I made that up, but you know the kind of cover story I'm talking about.
This brings us to newsroom diva Sally Quinn's recent Washington Post profile of the Rev. T.D. Jakes, written, of course, for the slightly Rolling Stone-ish Style section. The headline set the mood: "Bishop T.D. Jakes: Living Large, and Letting Go -- At Midlife, The Minister Is Wondering What's Next." It's a long feature, even though it is, essentially, coverage of a tour to promote the Dallas superstar's latest book.
Am I the only religion writer who is having trouble (click here for background) adapting to the idea what Sally "On Faith" Quinn is now one of America's top writers on this beat?
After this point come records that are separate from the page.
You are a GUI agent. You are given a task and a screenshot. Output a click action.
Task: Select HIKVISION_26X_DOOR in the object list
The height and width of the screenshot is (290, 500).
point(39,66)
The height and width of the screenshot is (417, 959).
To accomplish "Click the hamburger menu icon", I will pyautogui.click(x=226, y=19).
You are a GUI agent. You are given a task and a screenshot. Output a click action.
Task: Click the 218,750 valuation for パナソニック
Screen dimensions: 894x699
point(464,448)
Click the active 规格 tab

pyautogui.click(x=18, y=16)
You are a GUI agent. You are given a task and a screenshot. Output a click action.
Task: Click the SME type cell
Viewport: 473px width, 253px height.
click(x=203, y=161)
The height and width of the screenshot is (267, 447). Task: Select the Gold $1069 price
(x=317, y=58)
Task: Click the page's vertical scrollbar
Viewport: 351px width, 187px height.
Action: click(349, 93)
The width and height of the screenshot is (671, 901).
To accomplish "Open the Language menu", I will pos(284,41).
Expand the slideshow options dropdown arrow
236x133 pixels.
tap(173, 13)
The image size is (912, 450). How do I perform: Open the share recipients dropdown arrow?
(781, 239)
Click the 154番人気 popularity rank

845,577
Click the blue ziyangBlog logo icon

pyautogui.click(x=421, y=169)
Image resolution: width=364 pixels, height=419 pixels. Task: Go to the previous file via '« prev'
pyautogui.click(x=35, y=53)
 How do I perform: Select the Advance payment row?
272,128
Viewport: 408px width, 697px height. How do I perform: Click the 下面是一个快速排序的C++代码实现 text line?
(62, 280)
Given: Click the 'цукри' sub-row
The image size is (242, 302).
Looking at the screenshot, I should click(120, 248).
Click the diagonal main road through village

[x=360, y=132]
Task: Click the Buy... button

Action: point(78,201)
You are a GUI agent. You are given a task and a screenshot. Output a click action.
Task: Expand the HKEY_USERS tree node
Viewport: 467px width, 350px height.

And if this is a profile of Jakes, where are the other voices in this piece, voices other than those of Quinn and Jakes? Where are the voices that provide a skeleton of facts about Jakes and what he believes? This man has plenty of critics. Where are they? Instead we get this opening, which sets the tone for the whole piece:
He's about to turn 50, and to celebrate his 25th wedding anniversary. It's time to take stock.
Is he happy? Satisfied?
Why wouldn't he be? This is the fabulous Bishop T.D. Jakes. Neo-Pentecostal preacher of the famous mega-church Potter's House in Dallas. He is a best-selling author, TV personality and head of TDJ Enterprises, which produces books, music and films. His church now has more than 30,000 members and when he last preached in Atlanta he drew more people than Billy Graham ever has. He lives in a mansion, drives a fancy car and wears sharp clothes. He is very, very big, literally and figuratively.
Still, he pauses a long time. "I am becoming satisfied," he says finally. "I feel like I have little to prove and none to impress. I'm starting to settle in like a bear in a cave in winter. I'm a lot more comfortable in my own skin than I used to be. I'm finding my own sweet spot and I'm enjoying these years."
This is what he recommends -- for you and for me, for all of us.
Truth be told, there are interesting quotes here. The reader does see Jakes through a unique lens, by which I mean the lens of what interests Quinn as one of The. Most. Important. Journalistic. Voices. Of. Our. Time. Way. Way. Way. Inside. The. Beltway. I am having trouble imagining the Post letting any other writer get away with this anti-profile, even Bob Woodward (who is famous for getting the powerful to open up and talk about each other).
So read the whole feature and see if you can find anything new about Jakes. Who is this story really about?
Your guess is as good as mine.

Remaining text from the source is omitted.